Provided records |
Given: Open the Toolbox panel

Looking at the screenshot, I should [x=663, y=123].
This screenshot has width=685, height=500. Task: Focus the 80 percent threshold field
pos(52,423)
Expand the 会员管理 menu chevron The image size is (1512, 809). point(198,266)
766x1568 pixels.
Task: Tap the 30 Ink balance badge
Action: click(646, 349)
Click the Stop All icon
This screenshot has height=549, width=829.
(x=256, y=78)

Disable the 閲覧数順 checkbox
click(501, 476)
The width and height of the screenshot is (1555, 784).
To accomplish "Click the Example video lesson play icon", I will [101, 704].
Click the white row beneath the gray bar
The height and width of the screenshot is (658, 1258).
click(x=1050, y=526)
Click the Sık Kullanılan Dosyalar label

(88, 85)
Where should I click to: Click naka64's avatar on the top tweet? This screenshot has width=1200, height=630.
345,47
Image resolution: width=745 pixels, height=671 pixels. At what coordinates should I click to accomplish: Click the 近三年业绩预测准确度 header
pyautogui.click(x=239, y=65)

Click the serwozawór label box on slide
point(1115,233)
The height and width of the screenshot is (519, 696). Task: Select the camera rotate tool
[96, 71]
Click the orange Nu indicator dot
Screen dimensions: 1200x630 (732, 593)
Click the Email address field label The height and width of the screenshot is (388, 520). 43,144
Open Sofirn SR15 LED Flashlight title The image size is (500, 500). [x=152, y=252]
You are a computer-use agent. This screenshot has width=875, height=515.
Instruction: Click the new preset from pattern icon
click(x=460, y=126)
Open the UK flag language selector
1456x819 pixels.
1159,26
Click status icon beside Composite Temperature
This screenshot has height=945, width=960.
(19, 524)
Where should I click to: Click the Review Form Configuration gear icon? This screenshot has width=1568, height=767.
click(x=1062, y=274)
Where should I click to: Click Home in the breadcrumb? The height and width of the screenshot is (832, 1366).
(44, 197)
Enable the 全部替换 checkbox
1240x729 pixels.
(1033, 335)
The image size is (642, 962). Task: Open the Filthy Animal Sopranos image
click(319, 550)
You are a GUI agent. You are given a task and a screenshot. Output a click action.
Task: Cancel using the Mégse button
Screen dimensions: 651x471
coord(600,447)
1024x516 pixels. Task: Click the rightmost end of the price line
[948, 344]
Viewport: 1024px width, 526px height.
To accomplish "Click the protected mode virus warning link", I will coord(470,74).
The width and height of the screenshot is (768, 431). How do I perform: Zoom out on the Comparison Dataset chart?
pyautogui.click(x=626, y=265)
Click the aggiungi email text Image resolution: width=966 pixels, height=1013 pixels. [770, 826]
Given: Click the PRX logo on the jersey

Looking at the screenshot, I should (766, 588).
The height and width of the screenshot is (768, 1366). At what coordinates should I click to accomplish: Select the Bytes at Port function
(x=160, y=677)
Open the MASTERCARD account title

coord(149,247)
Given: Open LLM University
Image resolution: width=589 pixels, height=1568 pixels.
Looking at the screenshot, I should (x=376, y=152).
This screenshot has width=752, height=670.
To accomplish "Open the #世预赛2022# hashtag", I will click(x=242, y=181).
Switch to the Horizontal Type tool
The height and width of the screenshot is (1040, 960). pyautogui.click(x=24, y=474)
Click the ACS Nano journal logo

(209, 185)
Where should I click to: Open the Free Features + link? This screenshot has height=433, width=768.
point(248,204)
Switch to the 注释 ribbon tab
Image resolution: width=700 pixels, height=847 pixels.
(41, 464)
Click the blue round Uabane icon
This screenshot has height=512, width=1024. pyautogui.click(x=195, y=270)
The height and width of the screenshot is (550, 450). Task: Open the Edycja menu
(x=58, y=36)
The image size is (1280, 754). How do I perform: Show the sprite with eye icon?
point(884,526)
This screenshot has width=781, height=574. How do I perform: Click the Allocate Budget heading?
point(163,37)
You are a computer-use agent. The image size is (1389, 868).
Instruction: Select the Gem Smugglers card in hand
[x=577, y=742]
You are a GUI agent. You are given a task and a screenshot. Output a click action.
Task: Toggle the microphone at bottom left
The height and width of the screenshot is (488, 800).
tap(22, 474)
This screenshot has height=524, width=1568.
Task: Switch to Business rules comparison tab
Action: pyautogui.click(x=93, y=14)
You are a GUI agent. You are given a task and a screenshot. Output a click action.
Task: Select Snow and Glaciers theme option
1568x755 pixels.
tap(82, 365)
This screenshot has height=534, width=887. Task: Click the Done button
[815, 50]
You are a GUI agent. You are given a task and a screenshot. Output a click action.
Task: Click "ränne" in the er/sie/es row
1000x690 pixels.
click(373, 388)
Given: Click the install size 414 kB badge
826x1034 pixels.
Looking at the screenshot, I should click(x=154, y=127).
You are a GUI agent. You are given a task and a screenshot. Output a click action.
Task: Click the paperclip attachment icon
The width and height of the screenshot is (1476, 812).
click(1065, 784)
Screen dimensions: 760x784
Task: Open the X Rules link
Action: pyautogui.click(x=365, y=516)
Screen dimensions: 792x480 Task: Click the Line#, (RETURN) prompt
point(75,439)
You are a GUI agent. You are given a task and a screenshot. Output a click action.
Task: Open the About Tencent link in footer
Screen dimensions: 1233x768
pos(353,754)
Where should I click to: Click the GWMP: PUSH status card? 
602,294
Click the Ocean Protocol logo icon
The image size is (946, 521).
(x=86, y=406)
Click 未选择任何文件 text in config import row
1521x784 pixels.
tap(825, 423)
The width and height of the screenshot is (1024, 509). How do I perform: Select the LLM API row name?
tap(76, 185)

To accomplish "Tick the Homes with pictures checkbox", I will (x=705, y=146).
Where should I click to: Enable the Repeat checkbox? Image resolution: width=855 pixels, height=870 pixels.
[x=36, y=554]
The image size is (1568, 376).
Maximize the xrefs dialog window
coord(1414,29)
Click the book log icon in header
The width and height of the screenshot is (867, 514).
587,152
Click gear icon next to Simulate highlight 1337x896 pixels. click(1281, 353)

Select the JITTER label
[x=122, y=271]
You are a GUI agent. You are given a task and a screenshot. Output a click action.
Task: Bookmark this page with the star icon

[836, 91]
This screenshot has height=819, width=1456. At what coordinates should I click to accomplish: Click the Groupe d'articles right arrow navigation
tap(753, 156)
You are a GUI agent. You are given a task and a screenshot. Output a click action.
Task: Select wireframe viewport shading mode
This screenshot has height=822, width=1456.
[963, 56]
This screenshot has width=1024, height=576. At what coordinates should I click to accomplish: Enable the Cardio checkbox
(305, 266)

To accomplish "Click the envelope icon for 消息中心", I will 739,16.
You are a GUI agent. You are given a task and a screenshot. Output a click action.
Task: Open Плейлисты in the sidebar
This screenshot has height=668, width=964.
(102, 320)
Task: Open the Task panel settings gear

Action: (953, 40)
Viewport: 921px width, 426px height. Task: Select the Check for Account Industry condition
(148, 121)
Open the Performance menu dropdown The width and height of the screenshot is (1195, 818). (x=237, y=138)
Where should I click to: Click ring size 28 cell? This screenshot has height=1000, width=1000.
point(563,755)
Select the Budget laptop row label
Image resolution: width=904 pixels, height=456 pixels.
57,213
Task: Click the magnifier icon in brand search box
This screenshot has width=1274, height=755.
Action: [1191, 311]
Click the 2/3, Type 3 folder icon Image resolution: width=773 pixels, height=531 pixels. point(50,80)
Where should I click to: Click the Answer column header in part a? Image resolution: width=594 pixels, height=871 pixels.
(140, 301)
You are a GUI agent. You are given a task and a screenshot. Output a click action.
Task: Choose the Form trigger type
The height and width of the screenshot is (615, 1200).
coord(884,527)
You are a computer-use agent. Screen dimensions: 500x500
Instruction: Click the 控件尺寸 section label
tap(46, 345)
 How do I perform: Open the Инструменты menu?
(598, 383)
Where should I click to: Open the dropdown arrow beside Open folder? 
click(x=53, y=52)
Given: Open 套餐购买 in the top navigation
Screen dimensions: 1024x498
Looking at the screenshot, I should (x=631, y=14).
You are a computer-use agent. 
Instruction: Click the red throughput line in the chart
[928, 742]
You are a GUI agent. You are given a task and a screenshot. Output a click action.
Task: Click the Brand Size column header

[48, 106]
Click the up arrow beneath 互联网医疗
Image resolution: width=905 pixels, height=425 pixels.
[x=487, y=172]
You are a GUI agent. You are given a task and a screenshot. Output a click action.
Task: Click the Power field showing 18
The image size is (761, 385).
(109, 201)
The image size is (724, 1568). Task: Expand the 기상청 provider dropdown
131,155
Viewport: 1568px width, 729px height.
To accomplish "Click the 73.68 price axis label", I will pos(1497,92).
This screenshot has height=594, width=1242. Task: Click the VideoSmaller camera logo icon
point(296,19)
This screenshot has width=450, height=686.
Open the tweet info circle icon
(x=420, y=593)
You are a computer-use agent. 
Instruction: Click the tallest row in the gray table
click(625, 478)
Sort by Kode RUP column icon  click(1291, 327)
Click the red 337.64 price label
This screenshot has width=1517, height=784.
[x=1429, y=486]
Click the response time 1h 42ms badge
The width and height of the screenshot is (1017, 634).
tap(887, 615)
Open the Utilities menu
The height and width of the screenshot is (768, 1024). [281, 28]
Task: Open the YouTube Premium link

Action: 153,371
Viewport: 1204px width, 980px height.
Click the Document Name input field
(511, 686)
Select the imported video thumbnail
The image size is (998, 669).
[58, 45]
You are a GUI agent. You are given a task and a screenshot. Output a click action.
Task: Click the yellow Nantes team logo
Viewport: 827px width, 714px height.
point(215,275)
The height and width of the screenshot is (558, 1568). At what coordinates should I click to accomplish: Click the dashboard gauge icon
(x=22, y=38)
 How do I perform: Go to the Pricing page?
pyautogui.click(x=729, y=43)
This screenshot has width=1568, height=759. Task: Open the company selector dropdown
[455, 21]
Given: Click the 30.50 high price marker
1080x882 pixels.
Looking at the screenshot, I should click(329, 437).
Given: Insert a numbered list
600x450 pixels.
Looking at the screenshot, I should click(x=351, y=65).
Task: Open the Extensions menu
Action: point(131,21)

How to complete this task | Apply a filter for "computer" to the data above, then copy each line that matches.

Answer to the problem |
You are a computer-use agent. This screenshot has width=875, height=515.
You are a computer-use agent. The image size is (1389, 868).
You are a computer-use agent. Screen dimensions: 500x500
You are a computer-use agent. 
You are a computer-use agent. 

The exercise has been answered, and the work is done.